Boeing has not only booked record launch orders for its next-generation airplane; it has done an impressive job coordinating a global supply chain, although there are concerns: enough fasteners in the near term, and the longer term capacity of some partners to ramp up production.
Enthusiasm for the plane – 600 orders and growing – has put enormous pressure on Boeing to perform. The clumsy Airbus debuts of the A380 – wrong wiring – and A350 – wrong design – created an unexpected opening for Boeing and its latest creation.
If the company can get the 787 into customers’ hands next year, the on-time deliveries will affirm Boeing’s decision to piece out development, financial risk and production to international partners. After all, foreign airlines have been the biggest buyers of the plane to date, and their dominance is expected to continue over the next two decades.
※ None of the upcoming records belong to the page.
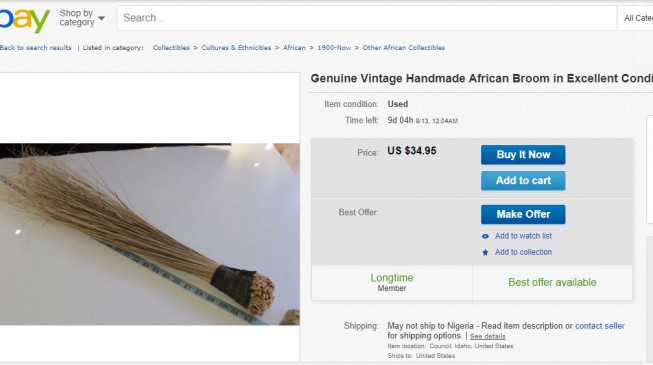
Task: Open shipping See details link
Action: pyautogui.click(x=488, y=336)
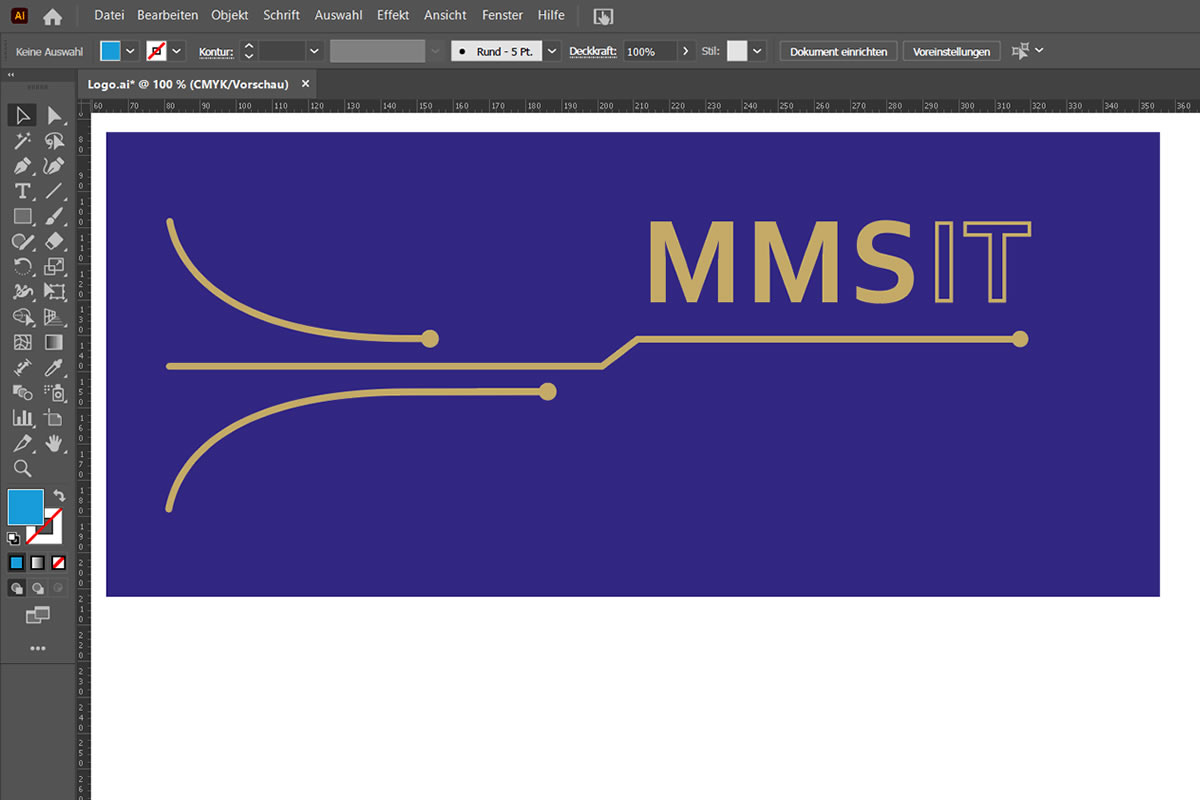Open the Stil style dropdown
This screenshot has width=1200, height=800.
[x=758, y=51]
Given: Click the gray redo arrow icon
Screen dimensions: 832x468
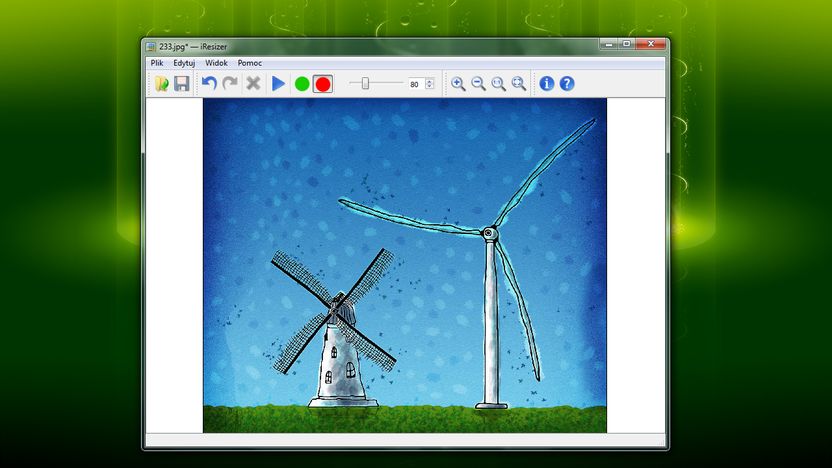Looking at the screenshot, I should point(230,83).
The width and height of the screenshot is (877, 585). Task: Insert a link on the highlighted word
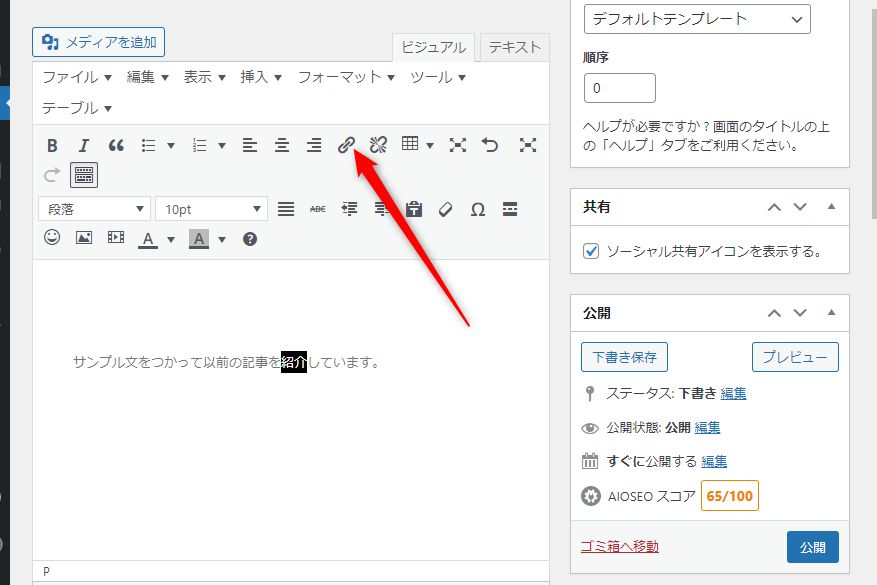coord(347,145)
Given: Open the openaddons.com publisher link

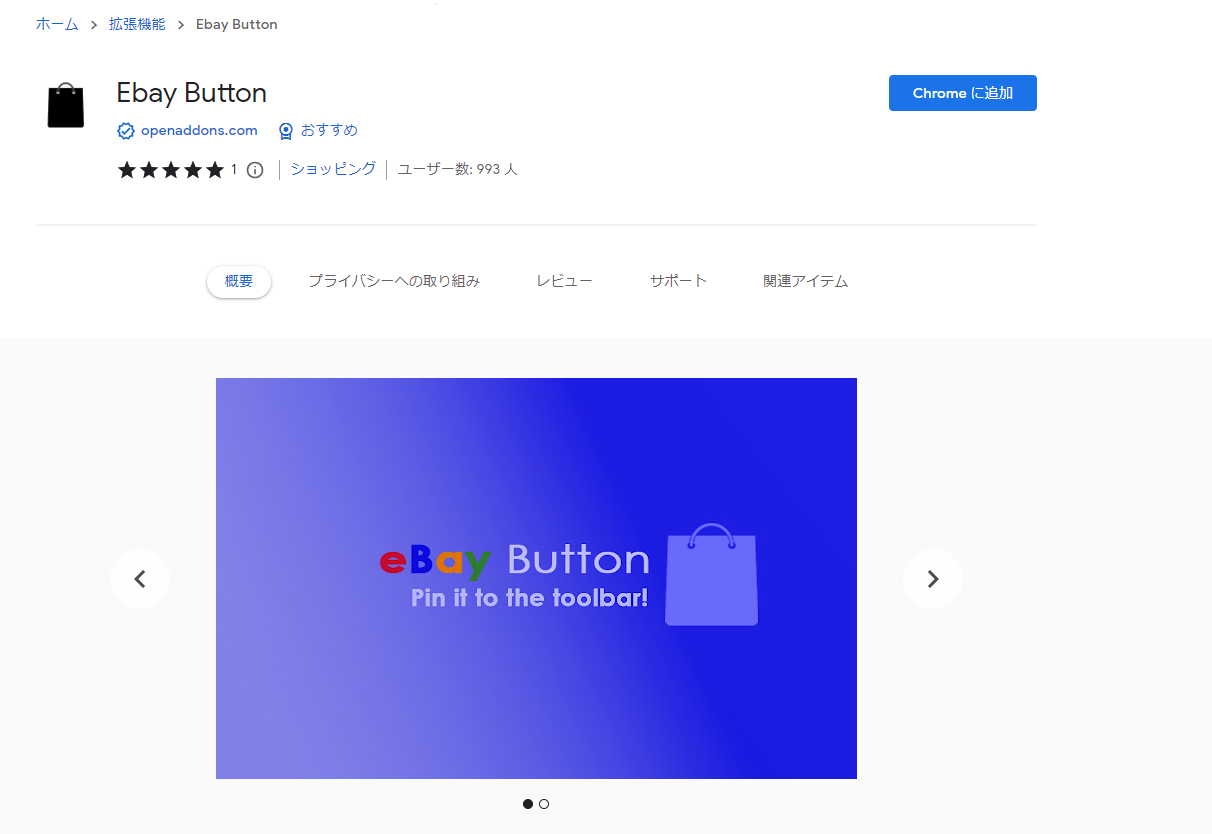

Airbus also outsources work, but not the way Boeing has. The European company is reportedly adopting the model of its U.S. rival.
Although labor dislikes the Boeing strategy and the export of many jobs that used to be done in Washington, the aircraft maker’s resurgence has driven growth in manufacturing employment across the state, Spokane included. More than 6,000 aerospace jobs were created in 2006. A like number is expected for 2007.
But the value of trade is not an article of faith everywhere, and discussion of its virtues has become more tortured as it has become entangled in issues such as immigration. In the last few weeks, trade agreements with South Korea, Colombia, Peru and Panama have drawn heavy fire in Congress. There is a strong possibility none will be approved.
If so, Washington farmers will be among the losers. The pacts were expected to expand markets for Washington fruit and potatoes. State farm exports are a strong second to aerospace in total value.
Also, as of June 30, the president’s ability to negotiate “fast track” trade agreements expired. The law, enacted by Congress in 1974 and renewed several times since then, allows the president to negotiate an agreement, then submit it to Congress for a simple up or down vote. President Bush, working with the Democratic leadership in the House and Senate, agreed this spring to include labor and environmental safeguards in those and future compacts.
That did not save his authority. New trade agreements, like immigration reform, are probably off the table until a new president takes over in January 2009.
One wonders how long Washington and Boeing can sustain their healthy relationships around the world against such a backdrop.
The state scored twin coups last year by hosting China President Hu Jintao and outgoing Mexico President Vincente Fox. Gov. Chris Gregoire and a delegation of other government, education and business leaders are in Mexico this week exploring additional opportunities with one of our biggest trading partners.
Sen. Maria Cantwell, D-Wash., is promoting a November energy trade summit in Seattle, with China among the participants.
Washington officials and businesses approach discussions like this with the attitude there’s something in it for both sides. In too many other places, that does not seem to be the case. Trade is not an absolute good, but its opponents too often claim almost anything less is not acceptable.